A Low-Cost Integrated Positioning System of GPS and Inertial Sensors for Autonomous Agricultural Vehicles

2003 
A low-cost integrated positioning system, consisting of a Garmin GPS and a set of solidstate inertial sensors, was developed for autonomous agricultural vehicle applications. Based on a position-velocity-attitude (PVA) model of the vehicle, a PVA model-based Kalman filter was designed to integrate data from all sensors to provide accurate and robust vehicle positioning data. This integrated positioning system was evaluated in different test sites. An RTK-DGPS receiver was used to provide reference measurements. Test results showed that the maximum positioning error was 0.50 m while the vehicle was traveling on a known path (determined based on static RTK-DGPS measurements) on a paved road nearby buildings and partially under trees.
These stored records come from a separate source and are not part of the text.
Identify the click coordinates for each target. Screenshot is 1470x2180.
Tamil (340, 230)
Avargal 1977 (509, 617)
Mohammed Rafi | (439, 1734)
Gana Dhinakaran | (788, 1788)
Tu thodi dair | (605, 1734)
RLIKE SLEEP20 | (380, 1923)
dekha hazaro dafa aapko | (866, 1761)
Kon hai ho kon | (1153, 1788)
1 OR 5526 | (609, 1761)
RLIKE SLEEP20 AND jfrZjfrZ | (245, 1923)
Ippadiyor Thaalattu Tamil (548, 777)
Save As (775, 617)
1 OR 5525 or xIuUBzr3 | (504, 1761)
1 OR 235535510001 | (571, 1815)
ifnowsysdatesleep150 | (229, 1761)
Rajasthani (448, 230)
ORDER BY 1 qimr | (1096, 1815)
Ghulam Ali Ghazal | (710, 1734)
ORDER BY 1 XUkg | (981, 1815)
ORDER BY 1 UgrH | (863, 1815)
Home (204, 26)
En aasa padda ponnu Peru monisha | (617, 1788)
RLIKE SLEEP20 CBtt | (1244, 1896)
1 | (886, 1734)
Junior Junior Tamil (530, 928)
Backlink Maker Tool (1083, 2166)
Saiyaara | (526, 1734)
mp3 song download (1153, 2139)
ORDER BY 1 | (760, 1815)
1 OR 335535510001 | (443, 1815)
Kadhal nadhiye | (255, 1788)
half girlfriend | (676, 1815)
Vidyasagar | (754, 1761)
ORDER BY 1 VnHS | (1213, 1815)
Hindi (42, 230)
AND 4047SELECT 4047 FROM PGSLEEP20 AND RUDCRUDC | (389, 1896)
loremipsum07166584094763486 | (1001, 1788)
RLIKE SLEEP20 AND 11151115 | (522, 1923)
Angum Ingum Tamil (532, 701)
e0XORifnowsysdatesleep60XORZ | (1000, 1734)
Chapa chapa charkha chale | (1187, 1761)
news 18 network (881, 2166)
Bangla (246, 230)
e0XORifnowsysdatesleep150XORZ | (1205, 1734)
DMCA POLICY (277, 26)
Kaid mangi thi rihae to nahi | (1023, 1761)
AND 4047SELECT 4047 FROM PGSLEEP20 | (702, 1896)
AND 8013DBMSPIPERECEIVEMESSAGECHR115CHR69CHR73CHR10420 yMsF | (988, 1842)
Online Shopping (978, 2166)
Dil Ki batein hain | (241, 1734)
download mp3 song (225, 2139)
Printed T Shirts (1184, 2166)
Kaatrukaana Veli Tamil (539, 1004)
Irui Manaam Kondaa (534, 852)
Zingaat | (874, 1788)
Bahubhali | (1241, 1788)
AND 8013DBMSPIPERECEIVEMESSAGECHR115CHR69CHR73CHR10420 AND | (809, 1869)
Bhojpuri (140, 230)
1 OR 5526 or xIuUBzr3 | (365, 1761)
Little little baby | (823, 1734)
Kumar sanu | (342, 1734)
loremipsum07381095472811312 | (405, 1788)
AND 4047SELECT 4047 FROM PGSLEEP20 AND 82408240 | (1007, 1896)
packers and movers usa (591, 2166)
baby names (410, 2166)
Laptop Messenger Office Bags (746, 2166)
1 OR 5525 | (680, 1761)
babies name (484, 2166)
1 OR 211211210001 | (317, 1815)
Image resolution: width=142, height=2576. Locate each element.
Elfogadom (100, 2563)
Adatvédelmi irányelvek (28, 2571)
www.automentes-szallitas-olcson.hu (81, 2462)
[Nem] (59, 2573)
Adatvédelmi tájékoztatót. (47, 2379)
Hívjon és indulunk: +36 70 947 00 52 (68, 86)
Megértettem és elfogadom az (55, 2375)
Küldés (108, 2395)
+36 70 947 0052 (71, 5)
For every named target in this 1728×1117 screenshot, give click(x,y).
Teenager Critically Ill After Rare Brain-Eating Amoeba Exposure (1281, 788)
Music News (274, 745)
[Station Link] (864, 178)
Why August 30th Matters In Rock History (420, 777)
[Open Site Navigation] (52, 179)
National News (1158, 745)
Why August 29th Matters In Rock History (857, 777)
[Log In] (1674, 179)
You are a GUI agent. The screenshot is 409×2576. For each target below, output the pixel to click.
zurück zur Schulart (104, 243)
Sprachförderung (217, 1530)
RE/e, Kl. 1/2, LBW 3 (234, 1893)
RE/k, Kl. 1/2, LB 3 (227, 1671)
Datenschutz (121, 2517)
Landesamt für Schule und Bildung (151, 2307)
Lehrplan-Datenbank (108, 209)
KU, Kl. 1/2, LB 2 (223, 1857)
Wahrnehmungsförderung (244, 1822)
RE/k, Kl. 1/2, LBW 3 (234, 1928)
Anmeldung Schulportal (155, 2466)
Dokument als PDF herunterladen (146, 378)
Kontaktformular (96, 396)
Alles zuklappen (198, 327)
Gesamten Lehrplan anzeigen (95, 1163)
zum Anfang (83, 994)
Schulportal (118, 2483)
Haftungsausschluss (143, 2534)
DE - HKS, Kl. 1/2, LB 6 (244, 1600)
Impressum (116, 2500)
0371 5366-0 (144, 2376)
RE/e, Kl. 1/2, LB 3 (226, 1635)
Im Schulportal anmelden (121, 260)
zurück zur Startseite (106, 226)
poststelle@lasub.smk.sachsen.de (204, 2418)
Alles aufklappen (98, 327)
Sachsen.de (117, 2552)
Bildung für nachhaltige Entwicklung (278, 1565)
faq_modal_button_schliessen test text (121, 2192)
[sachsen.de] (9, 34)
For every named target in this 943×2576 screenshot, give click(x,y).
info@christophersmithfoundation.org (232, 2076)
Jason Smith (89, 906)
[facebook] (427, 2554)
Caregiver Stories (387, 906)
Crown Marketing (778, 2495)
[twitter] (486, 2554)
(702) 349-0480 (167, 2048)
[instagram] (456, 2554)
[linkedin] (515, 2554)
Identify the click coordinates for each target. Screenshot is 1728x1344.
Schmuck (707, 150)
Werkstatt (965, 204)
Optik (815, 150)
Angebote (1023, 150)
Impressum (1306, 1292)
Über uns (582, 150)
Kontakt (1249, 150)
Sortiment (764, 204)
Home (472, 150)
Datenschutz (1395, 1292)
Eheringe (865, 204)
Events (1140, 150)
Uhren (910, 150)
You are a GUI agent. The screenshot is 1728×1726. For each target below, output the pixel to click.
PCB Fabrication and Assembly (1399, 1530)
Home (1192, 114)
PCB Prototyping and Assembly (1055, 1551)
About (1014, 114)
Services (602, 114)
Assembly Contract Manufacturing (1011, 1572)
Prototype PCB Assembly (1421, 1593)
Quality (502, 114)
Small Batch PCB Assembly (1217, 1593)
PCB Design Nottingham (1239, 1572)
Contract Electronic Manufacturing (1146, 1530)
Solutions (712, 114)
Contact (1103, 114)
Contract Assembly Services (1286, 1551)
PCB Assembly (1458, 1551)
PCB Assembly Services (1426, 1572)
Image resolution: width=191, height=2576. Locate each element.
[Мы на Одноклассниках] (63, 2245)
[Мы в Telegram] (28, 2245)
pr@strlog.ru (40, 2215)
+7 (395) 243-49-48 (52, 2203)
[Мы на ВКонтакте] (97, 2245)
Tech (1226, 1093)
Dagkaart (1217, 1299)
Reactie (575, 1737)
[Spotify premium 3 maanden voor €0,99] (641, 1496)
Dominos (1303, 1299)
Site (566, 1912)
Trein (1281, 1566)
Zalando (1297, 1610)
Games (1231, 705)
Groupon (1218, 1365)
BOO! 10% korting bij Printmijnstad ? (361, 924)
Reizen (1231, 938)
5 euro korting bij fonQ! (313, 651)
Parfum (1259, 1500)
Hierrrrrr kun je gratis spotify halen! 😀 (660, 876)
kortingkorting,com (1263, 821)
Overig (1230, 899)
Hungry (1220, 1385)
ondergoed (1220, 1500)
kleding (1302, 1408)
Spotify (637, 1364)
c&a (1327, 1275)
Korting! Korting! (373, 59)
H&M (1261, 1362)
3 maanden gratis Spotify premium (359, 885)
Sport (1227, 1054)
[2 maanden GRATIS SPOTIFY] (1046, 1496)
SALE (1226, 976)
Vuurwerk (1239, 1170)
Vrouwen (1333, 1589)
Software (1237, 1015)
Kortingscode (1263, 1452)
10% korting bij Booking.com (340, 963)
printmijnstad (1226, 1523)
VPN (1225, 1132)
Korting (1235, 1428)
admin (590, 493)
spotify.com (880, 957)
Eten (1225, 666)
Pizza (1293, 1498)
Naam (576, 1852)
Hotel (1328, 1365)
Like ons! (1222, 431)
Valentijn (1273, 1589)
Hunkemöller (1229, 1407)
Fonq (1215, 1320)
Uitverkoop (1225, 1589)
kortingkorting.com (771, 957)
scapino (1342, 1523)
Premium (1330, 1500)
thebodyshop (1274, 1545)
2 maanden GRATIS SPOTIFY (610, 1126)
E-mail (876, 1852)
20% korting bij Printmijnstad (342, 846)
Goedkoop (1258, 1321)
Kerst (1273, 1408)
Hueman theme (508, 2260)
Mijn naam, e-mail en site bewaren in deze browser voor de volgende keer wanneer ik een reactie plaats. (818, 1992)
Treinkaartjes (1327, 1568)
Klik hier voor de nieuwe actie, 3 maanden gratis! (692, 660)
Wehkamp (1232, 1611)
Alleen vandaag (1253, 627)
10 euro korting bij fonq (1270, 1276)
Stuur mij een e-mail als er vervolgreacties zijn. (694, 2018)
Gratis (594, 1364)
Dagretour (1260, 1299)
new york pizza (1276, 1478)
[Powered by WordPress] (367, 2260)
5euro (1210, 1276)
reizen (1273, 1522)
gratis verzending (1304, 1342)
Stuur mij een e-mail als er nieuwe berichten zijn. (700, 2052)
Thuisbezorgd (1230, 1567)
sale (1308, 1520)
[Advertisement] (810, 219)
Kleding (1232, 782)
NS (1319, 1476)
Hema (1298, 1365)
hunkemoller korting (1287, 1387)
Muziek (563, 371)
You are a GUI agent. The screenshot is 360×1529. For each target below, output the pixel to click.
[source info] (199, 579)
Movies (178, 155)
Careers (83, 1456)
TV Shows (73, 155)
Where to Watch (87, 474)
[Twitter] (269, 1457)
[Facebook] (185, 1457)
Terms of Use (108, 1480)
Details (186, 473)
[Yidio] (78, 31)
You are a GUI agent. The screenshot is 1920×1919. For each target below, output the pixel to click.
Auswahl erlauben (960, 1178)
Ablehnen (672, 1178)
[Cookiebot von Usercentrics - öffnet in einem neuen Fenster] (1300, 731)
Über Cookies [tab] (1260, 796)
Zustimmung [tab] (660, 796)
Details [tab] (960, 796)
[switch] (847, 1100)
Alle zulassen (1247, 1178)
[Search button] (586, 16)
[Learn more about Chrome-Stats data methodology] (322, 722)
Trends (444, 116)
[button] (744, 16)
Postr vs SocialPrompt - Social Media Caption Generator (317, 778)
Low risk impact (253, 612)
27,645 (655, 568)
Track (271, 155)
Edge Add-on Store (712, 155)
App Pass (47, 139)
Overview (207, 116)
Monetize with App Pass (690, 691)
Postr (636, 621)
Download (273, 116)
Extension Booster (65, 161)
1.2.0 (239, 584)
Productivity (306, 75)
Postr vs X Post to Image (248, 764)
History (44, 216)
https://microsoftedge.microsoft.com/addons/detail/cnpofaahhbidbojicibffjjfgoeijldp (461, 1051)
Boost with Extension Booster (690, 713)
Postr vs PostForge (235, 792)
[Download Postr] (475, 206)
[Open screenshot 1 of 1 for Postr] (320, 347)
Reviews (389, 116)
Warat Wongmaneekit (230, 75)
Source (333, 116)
When the vehicle was traveling on open field, the maximum error was 0.30 m compared with RTK-DGPS dynamic measurement. In both cases, the redundant positioning information was fused and the update rate was increased to 50 Hz while the GPS receiver updated its positioning reading at 1 Hz. The test results also demonstrated that, the integrated system could estimate the vehicle position accurately with a temporary GPS signal outage (up to 30 s). The accuracy of this low-cost integrated positioning system can meet most tasks in precision farming applications.